• [Instructions for the task] Give the listing again in full, exactly as it appears.

• [Recorded data]

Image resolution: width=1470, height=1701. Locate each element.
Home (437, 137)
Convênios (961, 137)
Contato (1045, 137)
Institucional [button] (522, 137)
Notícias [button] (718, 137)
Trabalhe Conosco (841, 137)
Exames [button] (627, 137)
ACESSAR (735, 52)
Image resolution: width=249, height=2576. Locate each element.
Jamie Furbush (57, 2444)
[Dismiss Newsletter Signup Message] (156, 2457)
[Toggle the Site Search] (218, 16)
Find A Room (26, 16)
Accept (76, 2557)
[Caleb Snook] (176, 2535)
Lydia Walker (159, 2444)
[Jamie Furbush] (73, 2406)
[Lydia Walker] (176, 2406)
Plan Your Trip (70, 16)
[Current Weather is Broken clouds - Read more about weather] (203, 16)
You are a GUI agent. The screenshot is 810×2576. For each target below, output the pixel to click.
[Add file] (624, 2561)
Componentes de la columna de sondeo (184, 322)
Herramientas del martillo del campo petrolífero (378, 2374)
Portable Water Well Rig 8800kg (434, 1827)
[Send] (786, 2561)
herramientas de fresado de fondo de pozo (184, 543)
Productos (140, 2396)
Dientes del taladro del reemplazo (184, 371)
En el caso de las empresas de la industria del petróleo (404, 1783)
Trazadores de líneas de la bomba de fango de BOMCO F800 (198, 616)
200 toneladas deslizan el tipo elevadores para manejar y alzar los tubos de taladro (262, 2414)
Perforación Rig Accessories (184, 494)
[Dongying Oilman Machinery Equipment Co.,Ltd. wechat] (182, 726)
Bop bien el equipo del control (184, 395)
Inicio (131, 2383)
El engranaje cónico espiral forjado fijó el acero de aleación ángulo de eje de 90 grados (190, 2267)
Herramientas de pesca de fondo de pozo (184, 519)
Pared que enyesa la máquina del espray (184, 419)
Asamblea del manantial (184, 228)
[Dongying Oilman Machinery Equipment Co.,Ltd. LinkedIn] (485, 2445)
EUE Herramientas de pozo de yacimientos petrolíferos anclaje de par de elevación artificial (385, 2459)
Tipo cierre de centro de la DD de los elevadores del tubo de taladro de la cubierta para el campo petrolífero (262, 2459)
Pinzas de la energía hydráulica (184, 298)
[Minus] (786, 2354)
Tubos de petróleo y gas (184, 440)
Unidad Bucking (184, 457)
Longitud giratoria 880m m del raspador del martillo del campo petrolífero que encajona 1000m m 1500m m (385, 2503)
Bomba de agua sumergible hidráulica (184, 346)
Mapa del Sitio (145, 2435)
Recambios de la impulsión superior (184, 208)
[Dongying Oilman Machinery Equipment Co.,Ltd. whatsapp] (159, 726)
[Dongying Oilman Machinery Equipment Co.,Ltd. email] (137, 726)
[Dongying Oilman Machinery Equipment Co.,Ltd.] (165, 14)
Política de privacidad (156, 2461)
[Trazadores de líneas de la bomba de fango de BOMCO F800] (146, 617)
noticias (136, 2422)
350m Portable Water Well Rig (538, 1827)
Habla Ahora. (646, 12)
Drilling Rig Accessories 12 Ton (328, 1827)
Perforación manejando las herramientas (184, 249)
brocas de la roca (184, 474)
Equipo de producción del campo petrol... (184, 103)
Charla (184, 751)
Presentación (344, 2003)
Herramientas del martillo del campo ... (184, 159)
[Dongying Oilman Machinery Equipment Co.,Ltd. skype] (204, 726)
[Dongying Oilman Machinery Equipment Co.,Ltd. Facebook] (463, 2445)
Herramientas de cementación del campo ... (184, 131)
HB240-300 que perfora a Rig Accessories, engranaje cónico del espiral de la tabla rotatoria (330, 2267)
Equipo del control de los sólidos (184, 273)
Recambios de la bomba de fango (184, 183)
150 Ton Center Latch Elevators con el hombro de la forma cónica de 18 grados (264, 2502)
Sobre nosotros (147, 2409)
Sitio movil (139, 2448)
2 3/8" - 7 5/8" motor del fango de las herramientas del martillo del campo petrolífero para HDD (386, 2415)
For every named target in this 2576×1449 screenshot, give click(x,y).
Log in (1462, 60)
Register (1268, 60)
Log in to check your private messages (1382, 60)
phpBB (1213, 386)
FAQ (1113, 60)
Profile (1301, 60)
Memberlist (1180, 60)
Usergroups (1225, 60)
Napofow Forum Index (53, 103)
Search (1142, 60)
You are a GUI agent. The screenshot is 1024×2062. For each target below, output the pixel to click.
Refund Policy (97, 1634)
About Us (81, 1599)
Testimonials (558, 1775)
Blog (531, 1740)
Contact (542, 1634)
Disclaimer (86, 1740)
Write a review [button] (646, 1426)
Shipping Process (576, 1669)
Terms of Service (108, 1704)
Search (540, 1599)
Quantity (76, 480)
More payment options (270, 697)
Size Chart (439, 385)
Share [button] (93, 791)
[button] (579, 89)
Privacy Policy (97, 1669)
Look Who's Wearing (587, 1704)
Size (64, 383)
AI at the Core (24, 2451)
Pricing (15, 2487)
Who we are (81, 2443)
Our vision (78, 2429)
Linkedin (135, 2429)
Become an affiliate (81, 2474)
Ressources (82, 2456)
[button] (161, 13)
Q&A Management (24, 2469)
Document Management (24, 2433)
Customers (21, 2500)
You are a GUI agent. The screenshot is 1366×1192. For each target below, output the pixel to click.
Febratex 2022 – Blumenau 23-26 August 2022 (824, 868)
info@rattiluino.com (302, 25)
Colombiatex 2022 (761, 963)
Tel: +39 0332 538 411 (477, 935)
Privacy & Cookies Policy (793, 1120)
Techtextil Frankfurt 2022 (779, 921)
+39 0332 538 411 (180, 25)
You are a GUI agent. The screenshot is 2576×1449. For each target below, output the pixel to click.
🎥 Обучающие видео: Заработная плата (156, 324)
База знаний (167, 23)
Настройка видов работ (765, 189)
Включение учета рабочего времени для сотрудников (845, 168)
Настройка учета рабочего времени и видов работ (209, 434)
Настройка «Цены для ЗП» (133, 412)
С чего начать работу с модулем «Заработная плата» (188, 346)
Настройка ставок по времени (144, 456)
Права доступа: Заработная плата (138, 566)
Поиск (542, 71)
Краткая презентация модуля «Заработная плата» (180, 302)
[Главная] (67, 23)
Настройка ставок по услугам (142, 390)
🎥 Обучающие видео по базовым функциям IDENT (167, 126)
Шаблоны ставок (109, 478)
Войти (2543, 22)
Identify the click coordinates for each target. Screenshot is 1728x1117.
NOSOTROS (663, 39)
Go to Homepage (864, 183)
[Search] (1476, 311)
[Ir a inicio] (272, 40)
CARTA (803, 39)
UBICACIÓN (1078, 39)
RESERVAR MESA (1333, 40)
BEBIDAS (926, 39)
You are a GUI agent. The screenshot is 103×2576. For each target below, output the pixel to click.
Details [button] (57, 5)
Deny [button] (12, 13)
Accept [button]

• [Task output]
Image resolution: width=1470, height=1701. Locate each element.
Home (437, 137)
Convênios (961, 137)
Contato (1045, 137)
Institucional [button] (522, 137)
Notícias [button] (718, 137)
Trabalhe Conosco (841, 137)
Exames [button] (627, 137)
ACESSAR (735, 52)
Image resolution: width=249, height=2576. Locate each element.
Jamie Furbush (57, 2444)
[Dismiss Newsletter Signup Message] (156, 2457)
[Toggle the Site Search] (218, 16)
Find A Room (26, 16)
Accept (76, 2557)
[Caleb Snook] (176, 2535)
Lydia Walker (159, 2444)
[Jamie Furbush] (73, 2406)
[Lydia Walker] (176, 2406)
Plan Your Trip (70, 16)
[Current Weather is Broken clouds - Read more about weather] (203, 16)
You are a GUI agent. The screenshot is 810×2576. For each target below, output the pixel to click.
[Add file] (624, 2561)
Componentes de la columna de sondeo (184, 322)
Herramientas del martillo del campo petrolífero (378, 2374)
Portable Water Well Rig 8800kg (434, 1827)
[Send] (786, 2561)
herramientas de fresado de fondo de pozo (184, 543)
Productos (140, 2396)
Dientes del taladro del reemplazo (184, 371)
En el caso de las empresas de la industria del petróleo (404, 1783)
Trazadores de líneas de la bomba de fango de BOMCO F800 (198, 616)
200 toneladas deslizan el tipo elevadores para manejar y alzar los tubos de taladro (262, 2414)
Perforación Rig Accessories (184, 494)
[Dongying Oilman Machinery Equipment Co.,Ltd. wechat] (182, 726)
Bop bien el equipo del control (184, 395)
Inicio (131, 2383)
El engranaje cónico espiral forjado fijó el acero de aleación ángulo de eje de 90 grados (190, 2267)
Herramientas de pesca de fondo de pozo (184, 519)
Pared que enyesa la máquina del espray (184, 419)
Asamblea del manantial (184, 228)
[Dongying Oilman Machinery Equipment Co.,Ltd. LinkedIn] (485, 2445)
EUE Herramientas de pozo de yacimientos petrolíferos anclaje de par de elevación artificial (385, 2459)
Tipo cierre de centro de la DD de los elevadores del tubo de taladro de la cubierta para el campo petrolífero (262, 2459)
Pinzas de la energía hydráulica (184, 298)
[Minus] (786, 2354)
Tubos de petróleo y gas (184, 440)
Unidad Bucking (184, 457)
Longitud giratoria 880m m del raspador del martillo del campo petrolífero que encajona 1000m m 1500m m (385, 2503)
Bomba de agua sumergible hidráulica (184, 346)
Mapa del Sitio (145, 2435)
Recambios de la impulsión superior (184, 208)
[Dongying Oilman Machinery Equipment Co.,Ltd. whatsapp] (159, 726)
[Dongying Oilman Machinery Equipment Co.,Ltd. email] (137, 726)
[Dongying Oilman Machinery Equipment Co.,Ltd.] (165, 14)
Política de privacidad (156, 2461)
[Trazadores de líneas de la bomba de fango de BOMCO F800] (146, 617)
noticias (136, 2422)
350m Portable Water Well Rig (538, 1827)
Habla Ahora. (646, 12)
Drilling Rig Accessories 12 Ton (328, 1827)
Perforación manejando las herramientas (184, 249)
brocas de la roca (184, 474)
Equipo de producción del campo petrol... (184, 103)
Charla (184, 751)
Presentación (344, 2003)
Herramientas del martillo del campo ... (184, 159)
[Dongying Oilman Machinery Equipment Co.,Ltd. skype] (204, 726)
[Dongying Oilman Machinery Equipment Co.,Ltd. Facebook] (463, 2445)
Herramientas de cementación del campo ... (184, 131)
HB240-300 que perfora a Rig Accessories, engranaje cónico del espiral de la tabla rotatoria (330, 2267)
Equipo del control de los sólidos (184, 273)
Recambios de la bomba de fango (184, 183)
150 Ton Center Latch Elevators con el hombro de la forma cónica de 18 grados (264, 2502)
Sobre nosotros (147, 2409)
Sitio movil (139, 2448)
2 3/8" - 7 5/8" motor del fango de las herramientas del martillo del campo petrolífero para HDD (386, 2415)
For every named target in this 2576×1449 screenshot, give click(x,y).
Log in (1462, 60)
Register (1268, 60)
Log in to check your private messages (1382, 60)
phpBB (1213, 386)
FAQ (1113, 60)
Profile (1301, 60)
Memberlist (1180, 60)
Usergroups (1225, 60)
Napofow Forum Index (53, 103)
Search (1142, 60)
You are a GUI agent. The screenshot is 1024×2062. For each target below, output the pixel to click.
Refund Policy (97, 1634)
About Us (81, 1599)
Testimonials (558, 1775)
Blog (531, 1740)
Contact (542, 1634)
Disclaimer (86, 1740)
Write a review [button] (646, 1426)
Shipping Process (576, 1669)
Terms of Service (108, 1704)
Search (540, 1599)
Quantity (76, 480)
More payment options (270, 697)
Size Chart (439, 385)
Share [button] (93, 791)
[button] (579, 89)
Privacy Policy (97, 1669)
Look Who's Wearing (587, 1704)
Size (64, 383)
AI at the Core (24, 2451)
Pricing (15, 2487)
Who we are (81, 2443)
Our vision (78, 2429)
Linkedin (135, 2429)
Become an affiliate (81, 2474)
Ressources (82, 2456)
[button] (161, 13)
Q&A Management (24, 2469)
Document Management (24, 2433)
Customers (21, 2500)
You are a GUI agent. The screenshot is 1366×1192. For each target below, output the pixel to click.
Febratex 2022 – Blumenau 23-26 August 2022 (824, 868)
info@rattiluino.com (302, 25)
Colombiatex 2022 (761, 963)
Tel: +39 0332 538 411 (477, 935)
Privacy & Cookies Policy (793, 1120)
Techtextil Frankfurt 2022 (779, 921)
+39 0332 538 411 (180, 25)
You are a GUI agent. The screenshot is 2576×1449. For each target below, output the pixel to click.
🎥 Обучающие видео: Заработная плата (156, 324)
База знаний (167, 23)
Настройка видов работ (765, 189)
Включение учета рабочего времени для сотрудников (845, 168)
Настройка учета рабочего времени и видов работ (209, 434)
Настройка «Цены для ЗП» (133, 412)
С чего начать работу с модулем «Заработная плата» (188, 346)
Настройка ставок по времени (144, 456)
Права доступа: Заработная плата (138, 566)
Поиск (542, 71)
Краткая презентация модуля «Заработная плата» (180, 302)
[Главная] (67, 23)
Настройка ставок по услугам (142, 390)
🎥 Обучающие видео по базовым функциям IDENT (167, 126)
Шаблоны ставок (109, 478)
Войти (2543, 22)
Identify the click coordinates for each target. Screenshot is 1728x1117.
NOSOTROS (663, 39)
Go to Homepage (864, 183)
[Search] (1476, 311)
[Ir a inicio] (272, 40)
CARTA (803, 39)
UBICACIÓN (1078, 39)
RESERVAR MESA (1333, 40)
BEBIDAS (926, 39)
You are a GUI agent. The screenshot is 103×2576. For each target below, output the pixel to click.
Details [button] (57, 5)
Deny [button] (12, 13)
Accept [button]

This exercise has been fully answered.